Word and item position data
—————
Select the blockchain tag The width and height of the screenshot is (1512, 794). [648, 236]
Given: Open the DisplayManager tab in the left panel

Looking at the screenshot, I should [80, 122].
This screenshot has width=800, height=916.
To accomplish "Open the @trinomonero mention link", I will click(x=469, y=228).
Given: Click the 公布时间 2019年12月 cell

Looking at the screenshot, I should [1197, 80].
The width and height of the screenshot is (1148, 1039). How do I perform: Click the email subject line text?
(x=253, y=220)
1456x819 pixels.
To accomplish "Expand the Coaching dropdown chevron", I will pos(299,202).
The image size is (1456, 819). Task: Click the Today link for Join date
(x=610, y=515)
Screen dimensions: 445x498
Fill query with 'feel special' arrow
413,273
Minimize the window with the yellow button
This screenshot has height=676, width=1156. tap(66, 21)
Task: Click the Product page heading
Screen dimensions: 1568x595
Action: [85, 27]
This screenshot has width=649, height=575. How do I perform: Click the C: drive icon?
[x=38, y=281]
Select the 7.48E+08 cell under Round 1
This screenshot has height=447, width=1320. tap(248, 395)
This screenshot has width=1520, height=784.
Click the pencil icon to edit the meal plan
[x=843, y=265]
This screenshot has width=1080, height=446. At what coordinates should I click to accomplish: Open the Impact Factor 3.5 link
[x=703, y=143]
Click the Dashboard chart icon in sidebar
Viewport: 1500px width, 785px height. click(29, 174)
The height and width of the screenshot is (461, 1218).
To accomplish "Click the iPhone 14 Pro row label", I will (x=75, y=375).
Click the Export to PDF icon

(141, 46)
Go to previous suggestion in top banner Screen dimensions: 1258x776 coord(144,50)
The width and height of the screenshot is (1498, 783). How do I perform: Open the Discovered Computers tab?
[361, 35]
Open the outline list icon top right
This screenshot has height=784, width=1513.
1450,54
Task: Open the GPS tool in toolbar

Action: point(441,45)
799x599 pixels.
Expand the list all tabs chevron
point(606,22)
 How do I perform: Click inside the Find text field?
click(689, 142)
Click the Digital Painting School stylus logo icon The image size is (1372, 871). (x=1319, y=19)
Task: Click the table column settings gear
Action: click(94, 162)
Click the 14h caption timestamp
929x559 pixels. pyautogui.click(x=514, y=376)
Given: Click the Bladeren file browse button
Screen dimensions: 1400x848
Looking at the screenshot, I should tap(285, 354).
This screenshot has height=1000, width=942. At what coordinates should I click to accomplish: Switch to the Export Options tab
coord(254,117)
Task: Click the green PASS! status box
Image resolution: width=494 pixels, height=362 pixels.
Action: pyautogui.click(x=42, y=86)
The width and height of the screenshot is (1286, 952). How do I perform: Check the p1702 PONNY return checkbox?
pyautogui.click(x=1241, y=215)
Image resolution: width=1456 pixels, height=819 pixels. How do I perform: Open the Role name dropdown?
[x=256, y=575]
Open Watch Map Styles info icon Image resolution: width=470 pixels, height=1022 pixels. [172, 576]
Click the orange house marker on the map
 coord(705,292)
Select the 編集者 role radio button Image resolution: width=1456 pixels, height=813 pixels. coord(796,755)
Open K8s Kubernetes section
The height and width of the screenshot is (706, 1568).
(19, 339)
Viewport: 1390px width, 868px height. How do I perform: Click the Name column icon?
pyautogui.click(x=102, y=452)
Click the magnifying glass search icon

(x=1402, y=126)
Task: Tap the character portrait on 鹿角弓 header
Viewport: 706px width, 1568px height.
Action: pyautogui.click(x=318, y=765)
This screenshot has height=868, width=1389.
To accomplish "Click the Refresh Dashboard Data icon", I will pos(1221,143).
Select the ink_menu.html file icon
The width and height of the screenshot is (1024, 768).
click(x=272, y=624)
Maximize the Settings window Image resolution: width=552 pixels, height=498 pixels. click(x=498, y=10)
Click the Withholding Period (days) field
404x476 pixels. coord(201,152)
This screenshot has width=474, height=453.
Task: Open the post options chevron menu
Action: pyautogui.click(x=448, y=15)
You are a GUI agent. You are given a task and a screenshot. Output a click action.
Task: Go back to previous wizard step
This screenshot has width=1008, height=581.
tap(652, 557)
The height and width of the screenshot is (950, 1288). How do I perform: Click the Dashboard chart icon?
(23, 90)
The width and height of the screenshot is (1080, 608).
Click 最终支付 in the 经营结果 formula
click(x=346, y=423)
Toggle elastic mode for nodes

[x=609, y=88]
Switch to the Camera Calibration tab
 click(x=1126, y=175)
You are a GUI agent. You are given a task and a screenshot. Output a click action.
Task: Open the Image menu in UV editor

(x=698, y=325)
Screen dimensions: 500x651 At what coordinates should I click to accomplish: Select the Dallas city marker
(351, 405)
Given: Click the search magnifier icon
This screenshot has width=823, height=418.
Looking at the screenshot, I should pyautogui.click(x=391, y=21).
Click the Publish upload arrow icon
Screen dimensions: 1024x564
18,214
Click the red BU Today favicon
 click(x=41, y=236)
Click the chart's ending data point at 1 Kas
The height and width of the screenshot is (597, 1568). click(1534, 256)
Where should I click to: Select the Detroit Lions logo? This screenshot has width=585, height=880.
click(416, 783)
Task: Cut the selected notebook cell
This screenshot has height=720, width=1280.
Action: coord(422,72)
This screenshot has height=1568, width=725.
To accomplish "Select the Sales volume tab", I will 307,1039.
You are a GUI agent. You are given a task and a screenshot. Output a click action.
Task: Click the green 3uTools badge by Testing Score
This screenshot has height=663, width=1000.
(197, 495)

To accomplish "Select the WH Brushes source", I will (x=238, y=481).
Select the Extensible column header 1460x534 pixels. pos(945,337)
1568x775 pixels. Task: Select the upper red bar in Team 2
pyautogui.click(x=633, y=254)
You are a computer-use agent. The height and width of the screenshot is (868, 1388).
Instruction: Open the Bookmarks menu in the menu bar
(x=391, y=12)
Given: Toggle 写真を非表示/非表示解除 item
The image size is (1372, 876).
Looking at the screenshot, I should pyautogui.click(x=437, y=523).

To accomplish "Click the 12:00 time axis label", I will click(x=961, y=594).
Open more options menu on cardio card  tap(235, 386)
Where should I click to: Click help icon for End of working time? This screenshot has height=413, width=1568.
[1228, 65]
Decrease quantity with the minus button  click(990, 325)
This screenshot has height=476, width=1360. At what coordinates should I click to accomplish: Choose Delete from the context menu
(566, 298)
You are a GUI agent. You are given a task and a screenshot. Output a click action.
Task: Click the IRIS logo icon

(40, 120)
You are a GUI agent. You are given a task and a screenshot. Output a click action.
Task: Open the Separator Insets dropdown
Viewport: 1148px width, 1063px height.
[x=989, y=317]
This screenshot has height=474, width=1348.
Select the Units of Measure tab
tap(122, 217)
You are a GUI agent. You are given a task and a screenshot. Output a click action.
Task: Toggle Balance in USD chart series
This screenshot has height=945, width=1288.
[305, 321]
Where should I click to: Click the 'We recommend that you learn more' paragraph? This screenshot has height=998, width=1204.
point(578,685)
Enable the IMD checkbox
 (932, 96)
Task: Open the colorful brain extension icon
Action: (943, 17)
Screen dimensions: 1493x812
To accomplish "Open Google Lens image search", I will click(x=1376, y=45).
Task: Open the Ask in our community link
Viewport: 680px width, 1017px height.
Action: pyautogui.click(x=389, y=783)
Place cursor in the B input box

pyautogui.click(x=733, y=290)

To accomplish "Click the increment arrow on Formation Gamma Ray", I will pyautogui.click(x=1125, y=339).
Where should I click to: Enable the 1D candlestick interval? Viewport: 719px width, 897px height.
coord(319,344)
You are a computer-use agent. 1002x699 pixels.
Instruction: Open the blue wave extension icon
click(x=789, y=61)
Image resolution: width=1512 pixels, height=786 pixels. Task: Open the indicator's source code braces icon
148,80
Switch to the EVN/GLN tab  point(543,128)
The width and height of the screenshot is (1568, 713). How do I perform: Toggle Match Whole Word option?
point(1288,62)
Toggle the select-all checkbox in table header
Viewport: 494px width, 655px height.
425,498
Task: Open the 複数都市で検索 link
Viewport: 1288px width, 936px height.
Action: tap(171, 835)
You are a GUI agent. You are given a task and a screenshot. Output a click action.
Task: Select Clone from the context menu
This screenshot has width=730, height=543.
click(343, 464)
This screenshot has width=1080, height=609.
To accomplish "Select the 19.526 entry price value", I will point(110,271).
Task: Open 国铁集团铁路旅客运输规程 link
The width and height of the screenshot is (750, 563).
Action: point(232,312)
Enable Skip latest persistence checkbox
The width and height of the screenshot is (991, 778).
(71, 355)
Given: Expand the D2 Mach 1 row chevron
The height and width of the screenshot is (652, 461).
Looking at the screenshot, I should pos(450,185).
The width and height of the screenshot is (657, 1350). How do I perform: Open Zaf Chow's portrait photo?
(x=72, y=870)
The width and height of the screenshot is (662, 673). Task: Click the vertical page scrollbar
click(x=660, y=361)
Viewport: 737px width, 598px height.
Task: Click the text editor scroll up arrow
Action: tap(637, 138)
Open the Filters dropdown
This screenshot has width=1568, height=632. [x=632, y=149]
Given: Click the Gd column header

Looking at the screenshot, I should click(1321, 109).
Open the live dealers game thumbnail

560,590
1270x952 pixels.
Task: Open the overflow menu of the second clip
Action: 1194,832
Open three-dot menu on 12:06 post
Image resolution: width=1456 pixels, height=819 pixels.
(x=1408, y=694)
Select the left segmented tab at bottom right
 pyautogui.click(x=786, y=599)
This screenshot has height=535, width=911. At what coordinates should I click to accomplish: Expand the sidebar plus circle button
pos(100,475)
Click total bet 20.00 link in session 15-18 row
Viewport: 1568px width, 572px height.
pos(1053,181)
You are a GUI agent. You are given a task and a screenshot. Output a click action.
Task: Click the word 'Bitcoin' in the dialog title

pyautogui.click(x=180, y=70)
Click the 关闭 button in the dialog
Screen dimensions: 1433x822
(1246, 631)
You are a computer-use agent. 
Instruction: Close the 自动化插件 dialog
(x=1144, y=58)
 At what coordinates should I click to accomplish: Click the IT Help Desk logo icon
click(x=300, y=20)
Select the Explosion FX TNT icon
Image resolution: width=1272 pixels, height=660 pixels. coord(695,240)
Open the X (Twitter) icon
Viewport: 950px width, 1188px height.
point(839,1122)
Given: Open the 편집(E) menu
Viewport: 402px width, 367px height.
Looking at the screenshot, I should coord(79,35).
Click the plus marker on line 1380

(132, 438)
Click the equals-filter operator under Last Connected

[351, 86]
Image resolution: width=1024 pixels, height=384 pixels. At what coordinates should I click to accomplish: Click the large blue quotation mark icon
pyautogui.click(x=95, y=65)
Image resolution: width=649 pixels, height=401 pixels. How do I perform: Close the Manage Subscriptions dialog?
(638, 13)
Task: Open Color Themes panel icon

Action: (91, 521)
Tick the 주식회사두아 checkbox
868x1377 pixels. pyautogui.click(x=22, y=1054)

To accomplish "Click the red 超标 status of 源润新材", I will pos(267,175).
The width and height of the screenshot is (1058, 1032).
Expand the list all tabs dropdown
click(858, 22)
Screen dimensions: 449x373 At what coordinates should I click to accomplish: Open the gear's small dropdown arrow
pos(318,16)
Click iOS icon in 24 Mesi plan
—————
The exercise
Retype the records verbatim, beginning at the line that contains "Click the red BU Today favicon" and stopping after the line that contains "Action: coord(422,72)".

Result for this exercise
Click the red BU Today favicon
 click(x=41, y=236)
Click the chart's ending data point at 1 Kas
The height and width of the screenshot is (597, 1568). click(1534, 256)
Where should I click to: Select the Detroit Lions logo? This screenshot has width=585, height=880.
click(416, 783)
Task: Cut the selected notebook cell
This screenshot has height=720, width=1280.
Action: coord(422,72)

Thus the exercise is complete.